▸ SELECTED EXCERPT:

|Man Without Qualities|
Saturday, January 24, 2004
What is it about Wesley Clark that seems to stir up the most unpleasant and self-destructive comments on the military records of himself and others?
Retired General Hugh Shelton, former head of the Joint Chiefs of Staff, reported that the reason Mr. Clark "came out of Europe early had to do with integrity and character issues ... Wes won't get my vote."
Then Mr. Clark himself bizarrely attempted to diminish Senator Kerry's undoubted Vietnam heroism. He did this after infamously stating that if anyone else criticized his military record he would "beat the s--- out of them." Clark was later forced to distance himself from his own remarks. But will he physically attack General Shelton - a prime offender - when next they meet?
Now there's the weird "deserter' flap. Michael Moore accused President Bush of being a deserter and welcomed a debate between the "General and the Deserter." Clark refused to distance himself from his bizarre supporter's comments, even though they were not new and had been discredited to the satisfaction of the vast majority of the media and the public.
What the heck is it with Wesley Clark and military records?
UPDATE: Still more claptrap on Clark's military record, this time from Newsweek, which follows up on General Shelton's remarks:
What really happened? According to a knowledgeable source, Clark ran afoul of Cohen and Shelton by being less than totally forthcoming in morning conference calls during the Kosovo war in the spring of 1999. From his NATO headquarters in Brussels, Clark wanted to wage the war more aggressively, but back in the Pentagon, Cohen and Shelton were more cautious. They would give Clark instructions on, for instance, the scale of the bombing campaign. "Clark would say, 'Uh-huh, gotcha'," says NEWSWEEK's source. But then he would pick up the phone and call [British Prime Minister] Tony Blair and [Secretary of State] Madeleine [Albright]." As Clark knew full well, Blair and Albright were more hawkish than Shelton and Cohen. After talking to the State Department and NATO allies, Clark would have a different set of marching orders, says the source, who has spoken about the matter with both Cohen and Clark. "Then, about 1 o'clock, the Defense Department would hear what Clark was up to, and Cohen and Shelton would be furious."
Was Clark going around them? Not really. As NATO commander, Clark told NEWSWEEK, "I wore two hats." He reported to Washington, but also to America's European allies. And within the U.S. government, he was within his authority to seek guidance from the State Department and certainly from the White House, as well as from his nominal bosses at the Pentagon.
No reasonable person will put any substantial faith in a report on this topic attributed only to "a knowledgeable source," and nobody at Newsweek should be so foolish as to believe otherwise. There are lots of people with actual knowledge of this matter - heck, even Wesley Clark himself is probably "a knowledgeable source" here. The problem is that all the known "knowledgeable sources" have personal interests in the story, which is a nice way of saying that they have an incentive to lie. Is the "knowledgeable source" Madeleine Albright or Sandy Berger? - two Clinton administration operatives who are almost certainly "knowledgeable sources" on this matter, but each of whom has a strong personal interest in how the matter is presented to and accepted by the public and each of whom has a serious record of prevaricating. Remember Knowledgeable Source Berger "remembering" to ever-credulous TIME magazine that the Clinton administration had left a secret plan with the incoming Bush people to invade Afghanistan? Now it seems Newsweek's turn to swallow whole a big piece of leftover Clintonian balloney - at least TIME named its absurdist source!.

▸ DIRECTION 1: In the post about Wesley Clark, translate this sentence into Spanish: "Clark was later forced to distance himself from his own remarks."
▸ DIRECTION 2: According to the post about Wesley Clark, in which city was Clark's NATO headquarters during the Kosovo war?
▸ DIRECTION 3: List every person named in the paragraph of the post about Wesley Clark that begins "What really happened?"

▸ SUPPLIED MATERIAL:

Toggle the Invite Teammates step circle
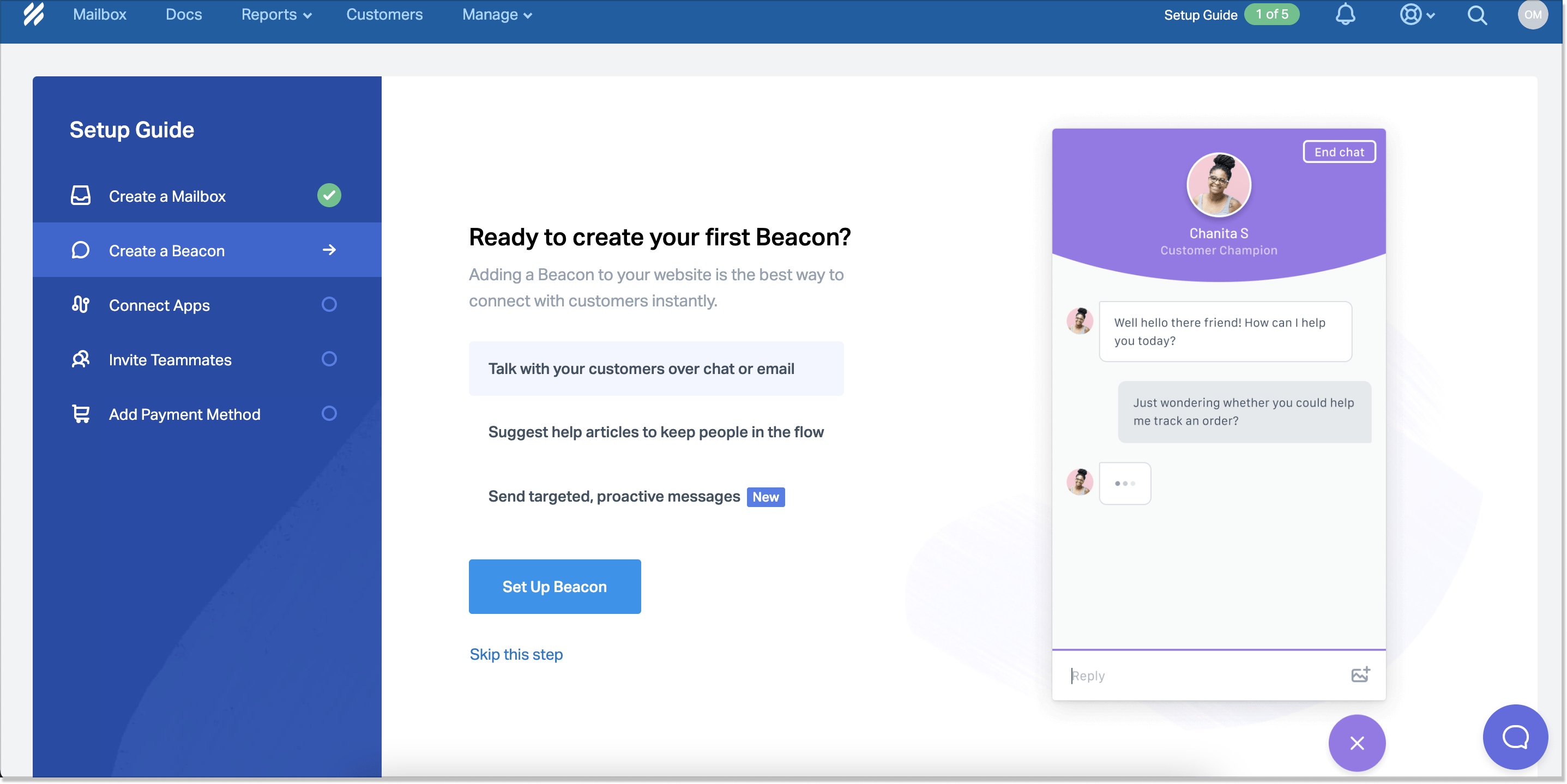This screenshot has height=784, width=1567. coord(329,359)
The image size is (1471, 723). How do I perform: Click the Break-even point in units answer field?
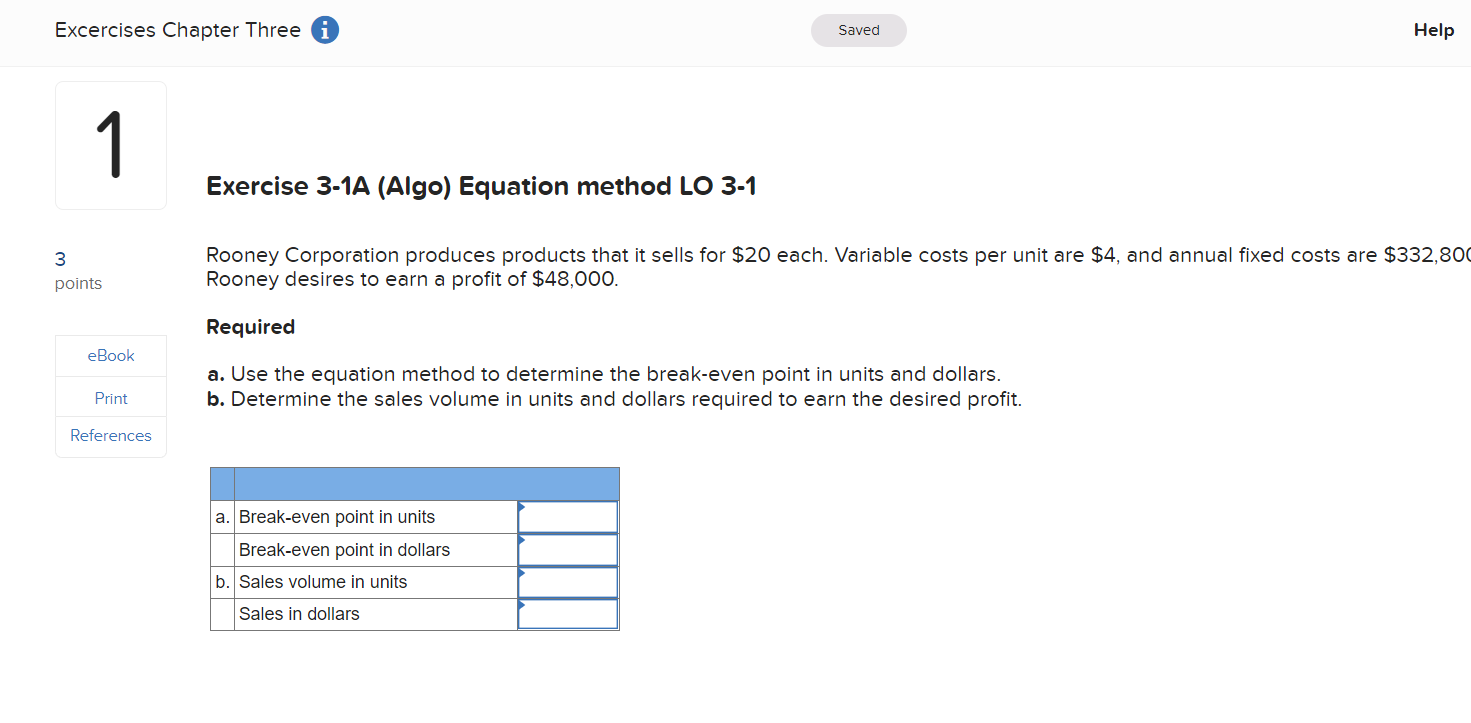[x=568, y=516]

▸ CORRECT RESPONSE 1: Más tarde, Clark se vio obligado a distanciarse de sus propias declaraciones.

▸ CORRECT RESPONSE 2: Brussels.

▸ CORRECT RESPONSE 3: Wesley Clark, Cohen, Shelton, Tony Blair, Madeleine Albright